Arrays in Python and C++
Both languages give you a dynamic array, but what sits inside the block is not the same thing and that difference decides how fast they are.
A C++ std::vector<int> stores the integers themselves, packed back to back (a std::array if you want it fixed-size). Element 7, for example, is four bytes after element 6, exactly the base + index * elementSize layout from before. When you walk through the vector, the CPU reads one contiguous run of memory and the hardware is built for that. It loads memory in chunks called cache lines (usually 64 bytes), so reading one int usually pulls the next fifteen along with it for free and a prefetcher notices the straight-line pattern and fetches ahead. The data you want is usually already close to the CPU.

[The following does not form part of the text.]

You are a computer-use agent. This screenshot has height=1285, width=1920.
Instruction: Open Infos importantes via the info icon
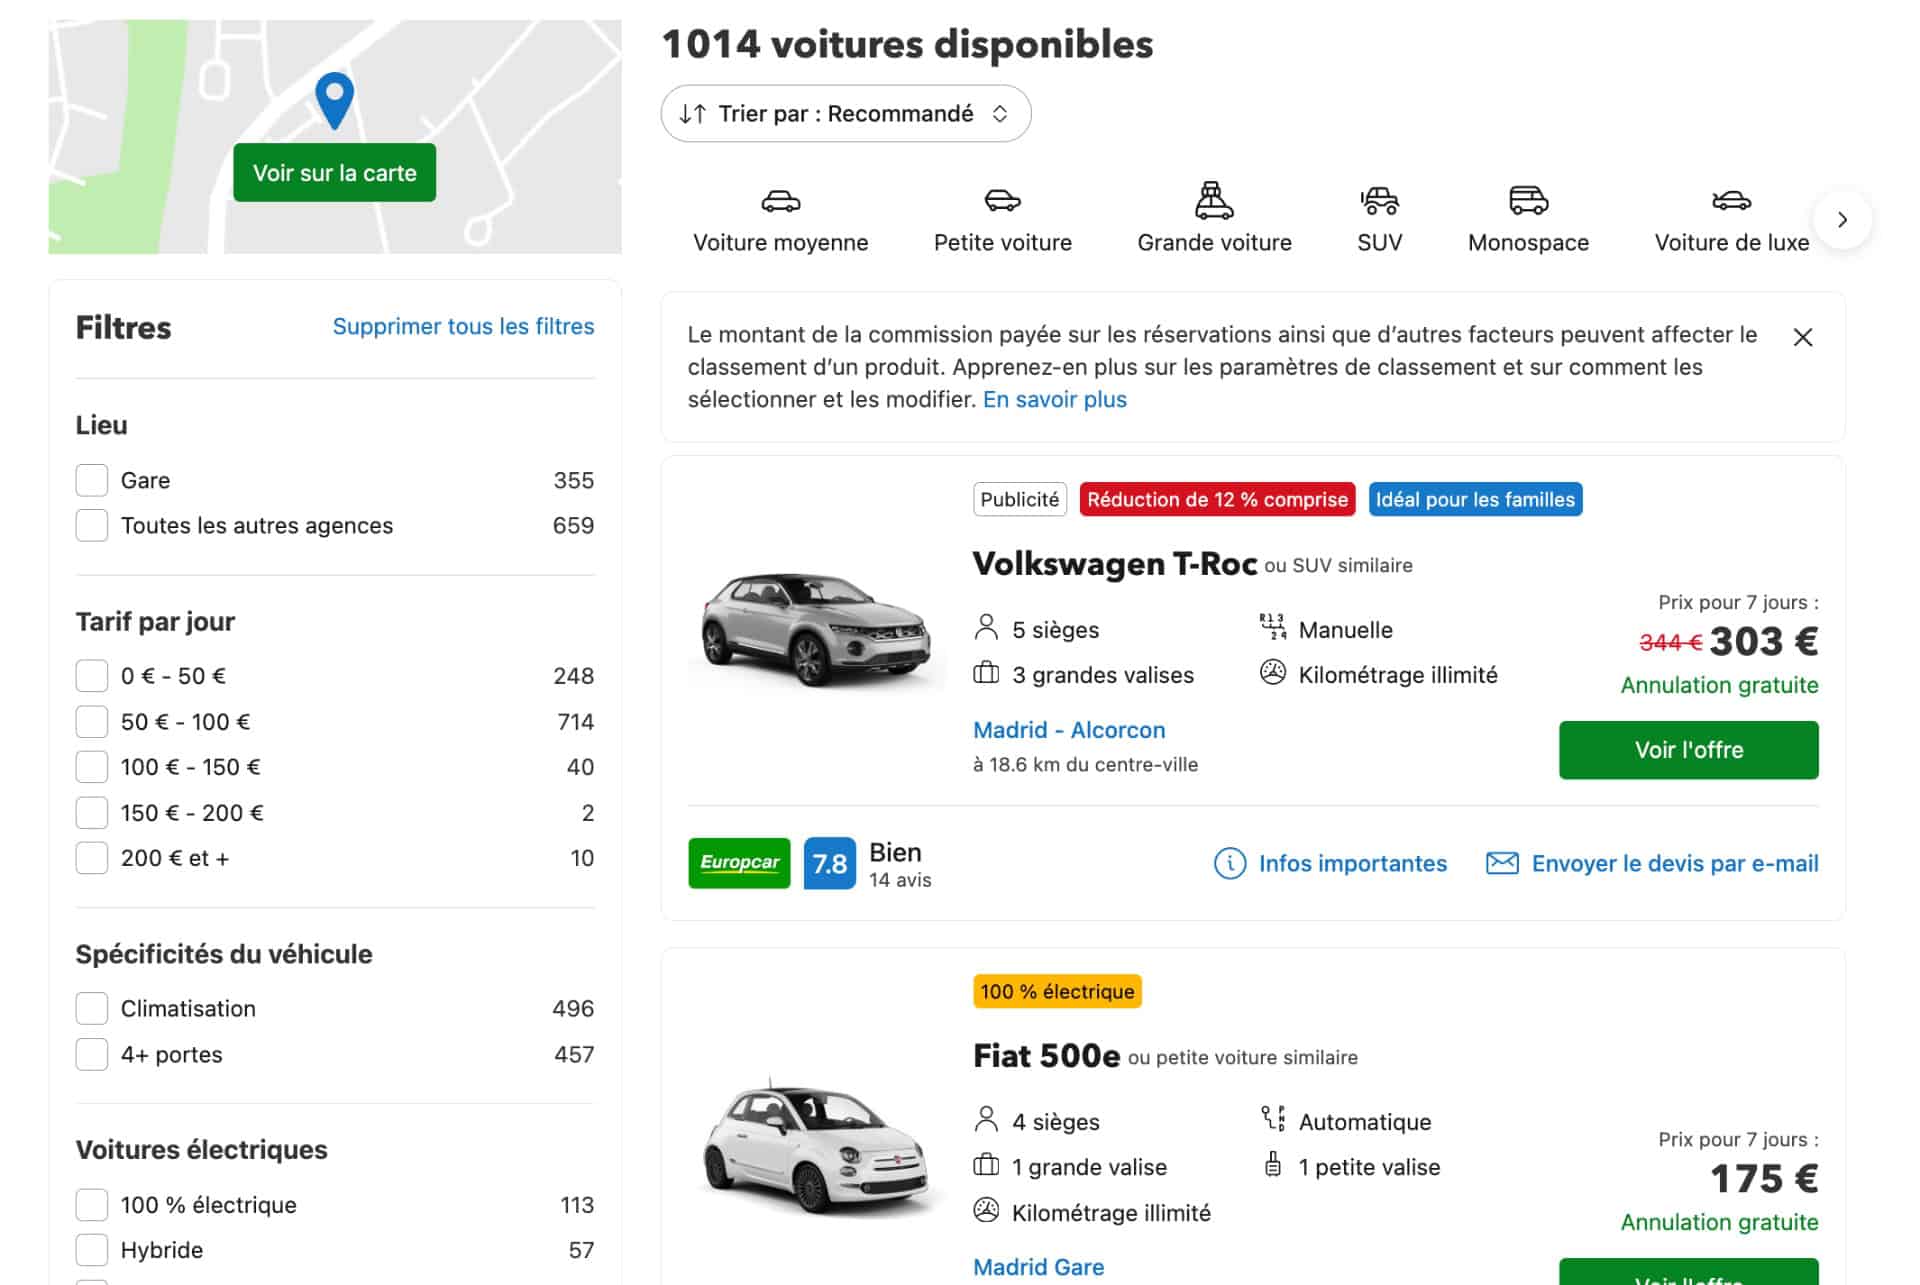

A Python list looks the same from the outside but stores something else inside. The block is contiguous too, but it holds pointers, not values. In Python everything is an object, so every integer lives on the heap as its own object and the list just keeps the addresses. Reading one element means loading the pointer from the block, then following it to wherever the actual int lives. That extra hop on every read is what makes a list of numbers slower to walk through than a flat block of values. This is why heavy numerical work in Python uses NumPy, whose arrays store the raw values back to back instead of pointers.
Same idea, implemented in a different way. C++ keeps the values where the math says they are, Python keeps a tidy table of pointers to values living all over the heap. Both index in O(1), but the constant hiding inside that O(1) is much smaller when the data is actually contiguous. That gap is exactly what shows up when you run Two Sum next.
Two Sum
Two Sum gives you an array of integers plus a target, then asks for the indices of the two numbers that add up to it. For [2, 7, 11, 15] with target 9 the answer is [0, 1], because the values at those indices sum to 9.
The most direct way is to check every pair. For each element you walk the rest of the array and ask whether it completes the target.
def two_sum(nums, target):
for i in range(len(nums)):
for j in range(i + 1, len(nums)):
if nums[i] + nums[j] == target:
return [i, j]
Every line in here is the one array operation from the whole post: nums[i] and nums[j] are index lookups, each an O(1) read straight to an address. These single reads are cheap. The cost is in how many of them are needed to solve the problem. The outer loop runs n times, the inner loop runs up to n times for each, so you do on the order of n² reads. That's O(n²). For ten elements it's nothing. For a million it's a trillion reads. That's where you can use your laptop as a radiator.
The same code, submitted twice on LeetCode: Python at 1719 ms, C++ at 40 ms. Same algorithm, same O(n²), a factor of forty between them. Most of that is the interpreter, CPython runs every read and every add as bytecode while C++ compiles straight to machine instructions. The memory layout from the last section is the other part: the C++ reads stay in cache lines, the Python reads chase pointers across the heap. The big-O is identical, the wall clock is not.
So the array gives you the fast part for free, the cheap indexed access and leaves you with the expensive part, the sheer number of pairs. Getting rid of that quadratic count is the actual problem and you can't do it with the array alone. The usual fix is a hash map, which trades extra memory for a single O(n) pass. That is a structure of its own, built on the array you just saw. The rest of the series goes the same way, from the hardware up.